Rhodiola: An Herbal Supplement Designed for the Block Plan?

On the Block Plan, adaptation is key. To avoid getting behind with Colorado College’s breakneck academic pace, students must not only adapt quickly to their new class, but also new surroundings. As many students choose to drastically change their environment during Block Break — be it backpacking in the San Juans, Netflix-ing in bed, or traveling across the country — they must prepare themselves for a shift to an intensive classroom setting within 24 hours. CC students tend to become well-practiced at these shifts, but everyone could benefit from further flexibility; that’s where adaptogens may provide assistance.

Photo by Daniel Sarché

Adaptogens are chemicals found in certain strains of mushrooms and plants which help the body adapt to changes and stressors of all kinds. There are many different plants and fungi which have chemicals within them that are considered adaptogens, but there’s one herb that may be particularly amenable to an active life on the Block Plan: Rhodiola rosea. Some studies on adaptogens demonstrated their stimulating mental and physical effects in stressful situations (Medvedev, 1963; Dalinger, 1966; Tuzov, 1968). Rhodiola, however, goes beyond these effects.

As if it were perfectly designed for restless students like those at CC, Rhodiola has been shown to regulate high altitude sleep disorders and improve sleep quality (Ha et al., 2002). As an adaptogen, Rhodiola has a significant stimulating effect, but it is much different than that of more classical stimulants like caffeine. It modulates metabolic regulation, rather than just spiking certain parts in the brain which make you focus; unlike other stimulants, it actually helps with sleep (Petkov, 1978; Bombardelli et al., 1980; Hasan Samira et al., 1985; Wagner et al., 1994; Panossian et al., 1999c; Panossian, 2003).

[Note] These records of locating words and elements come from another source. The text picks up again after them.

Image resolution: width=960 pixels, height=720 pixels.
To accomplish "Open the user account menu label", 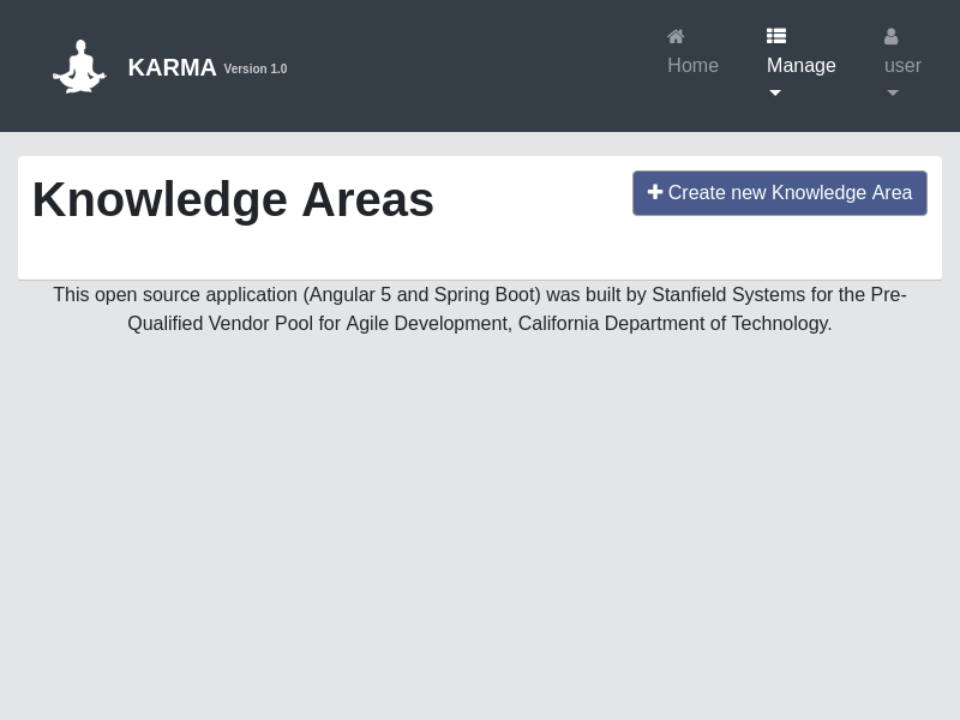I will tap(903, 66).
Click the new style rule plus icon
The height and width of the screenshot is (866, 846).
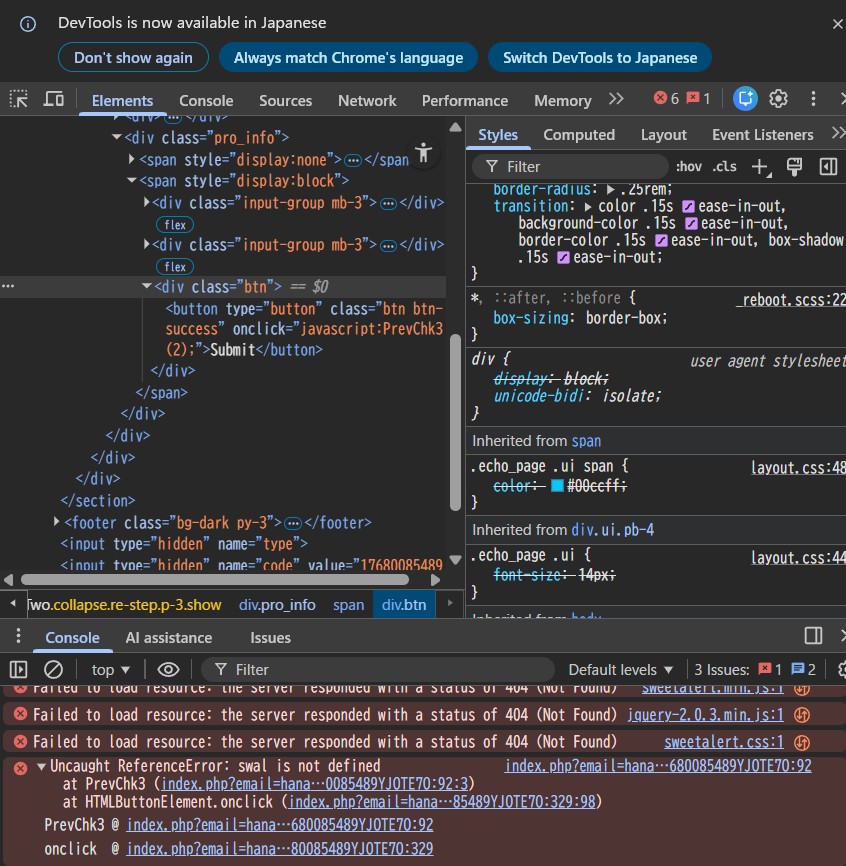[x=761, y=167]
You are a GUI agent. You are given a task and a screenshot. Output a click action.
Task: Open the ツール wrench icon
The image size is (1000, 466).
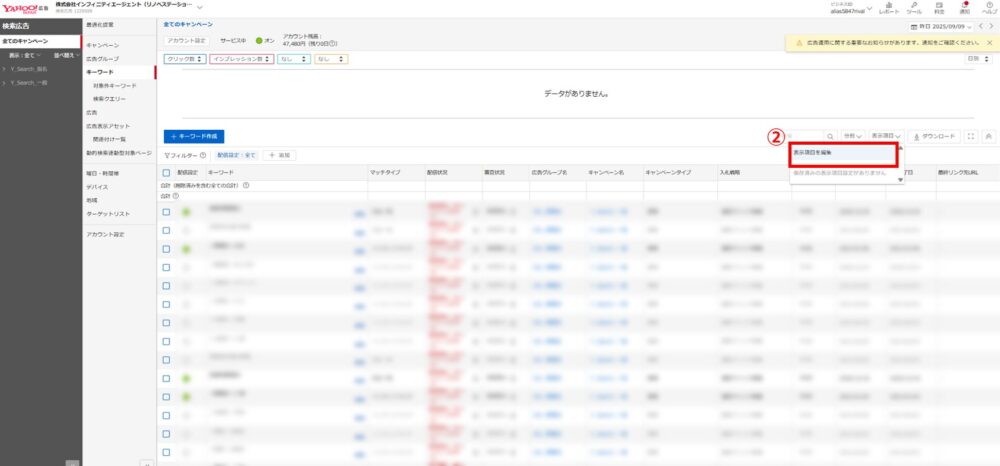914,7
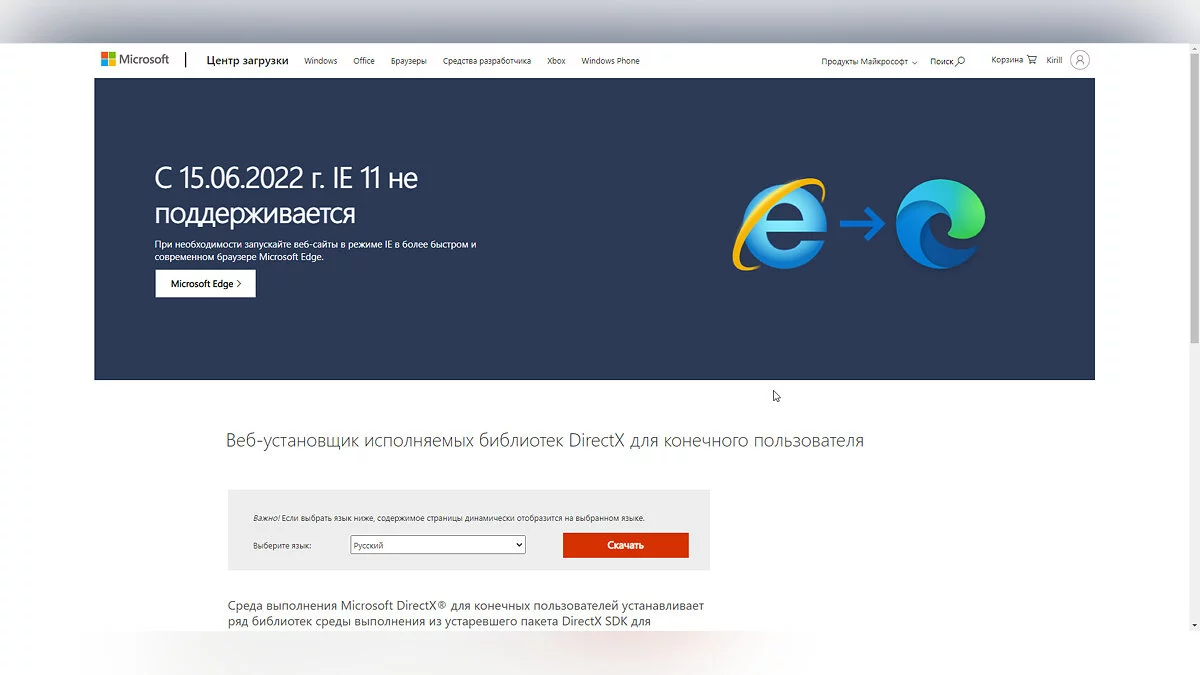Click the Kirill account name

pos(1054,61)
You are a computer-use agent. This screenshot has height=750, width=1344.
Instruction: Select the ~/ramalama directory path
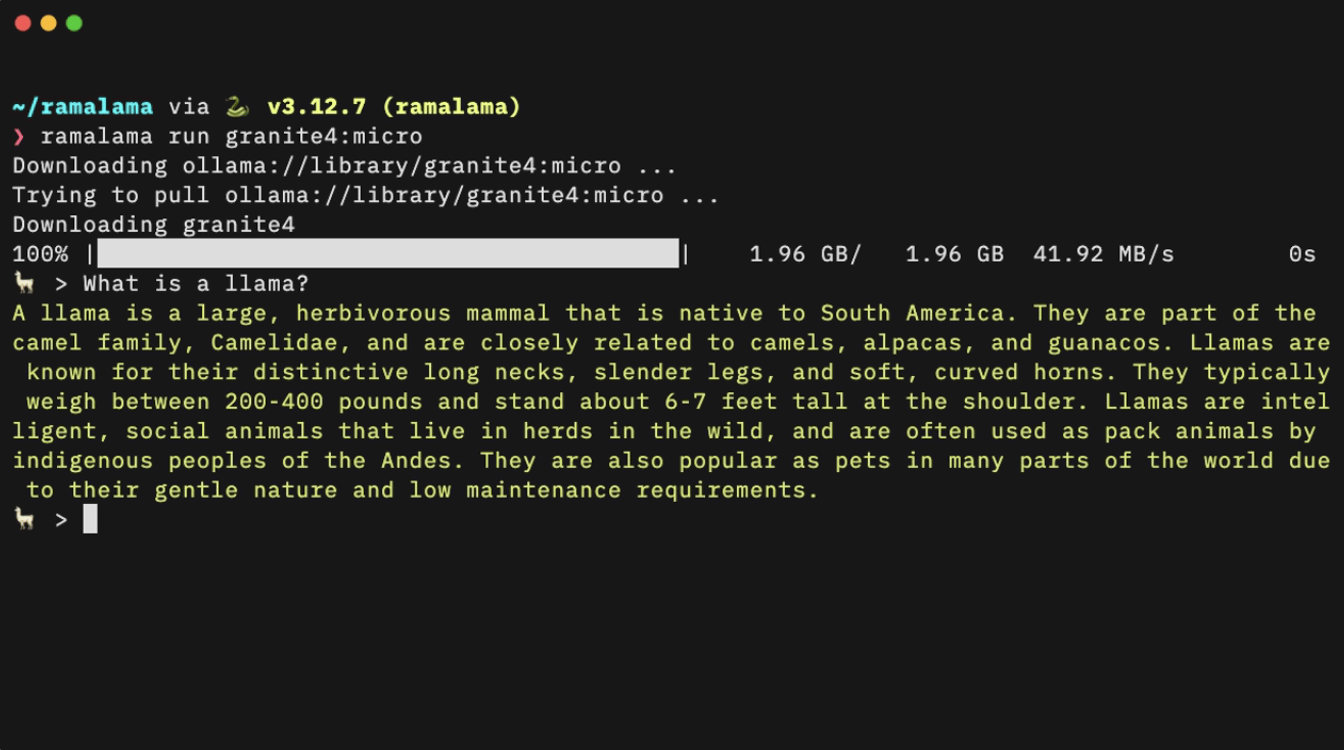pos(83,107)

Recently, a study using 161 fatigued and stressed cadets found that a single dose of 360 mg of Rhodiola significantly combatted both symptoms (Shevtsov et al., 2003).

While most other stimulants make users mentally quicker, Rhodiola seems to reduce the number of mistakes made during mental tasks like solving puzzles or memorizing paragraphs — certainly an advantage to those on the ever-changing Block Plan.
Adaptogens, specifically those found in Rhodiola, are supplements which seem to be a much safer, non-addictive stimulant which also helps your mind and body cope with stress. The next time you consider downing a whole pot of coffee or taking someone else’s Adderall for an exam, ask yourself what sort of effects you are hoping to get. Perhaps Rhodiola could benefit you more, particularly in adapting to such stressful situations or transitions.